The proposed mrPSM grading systems for preoperative prediction of surgical margin status after radical prostatectomy are simplified compared to a previous model and show high specificity for identifying the risk of positive surgical margin, which might benefit the management of prostate cancer.
• CCL ≥ 20 mm, apex abutting, and EPE were important MRI features for PSM. • Our proposed MRI-based grading systems showed the possibility to predict PSM with high specificity. • The MRI-based grading systems might facilitate a structured risk evaluation of PSM.
构建一种基于磁共振成像(MRI)特征的简化分级系统,以预测根治性前列腺切除术(RP)后手术切缘阳性(PSM)情况。
回顾性纳入2017年1月至2021年1月期间接受前列腺MRI检查并随后接受RP的患者作为推导组,2021年2月至2022年11月期间的患者作为验证组。一名放射科医生评估肿瘤相关的MRI特征,包括病变的包膜接触长度(CCL)、明确的前列腺外侵犯(EPE)、尖部紧邻等。采用二元逻辑回归和决策树分析来选择PSM的风险特征。计算不同系统的曲线下面积(AUC)、敏感性和特异性。使用kappa统计量评估评分系统的阅片者间一致性。
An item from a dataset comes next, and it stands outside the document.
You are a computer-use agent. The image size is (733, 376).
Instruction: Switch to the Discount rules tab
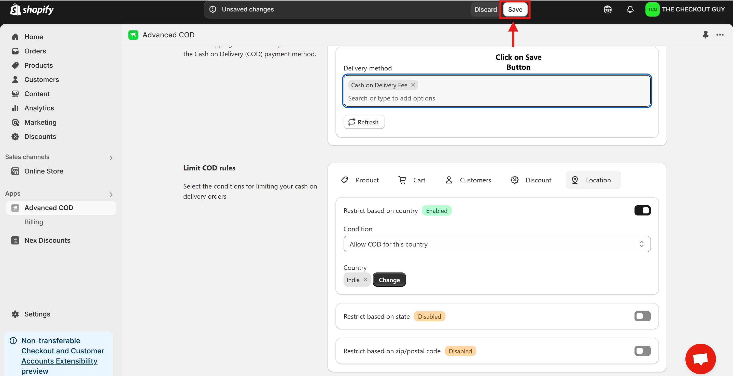click(531, 180)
推导组和验证组中分别有29.8%(42/141)和36.4%(32/88)的患者出现PSM。提出了第一个分级系统(mrPSM1),其使用两个影像学特征,即CCL≥20 mm和尖部紧邻,随后通过添加明确的EPE进行更新(mrPSM2)。在推导组中,mrPSM1的AUC为0.705,mrPSM2的AUC为0.713。在验证组中,我们的分级系统显示出与Park等人的模型相当的AUC(0.672 - 0.686对0.646,p>0.05),且特异性显著更高(0.732 - 0.750对0.411,p<0.001)。mrPSM1的kappa值为0.764,mrPSM2的kappa值为0.776。决策曲线分析显示mrPSM2的净效益更高。
所提出的基于MRI的分级系统有助于PSM的风险分层且易于解读。
与先前模型相比,所提出的用于根治性前列腺切除术后手术切缘状态术前预测的mrPSM分级系统更为简化,并且在识别手术切缘阳性风险方面具有高特异性,这可能有益于前列腺癌的管理。
• CCL≥20 mm、尖部紧邻和EPE是PSM的重要MRI特征。• 我们提出的基于MRI的分级系统显示出以高特异性预测PSM的可能性。• 基于MRI的分级系统可能有助于对PSM进行结构化风险评估。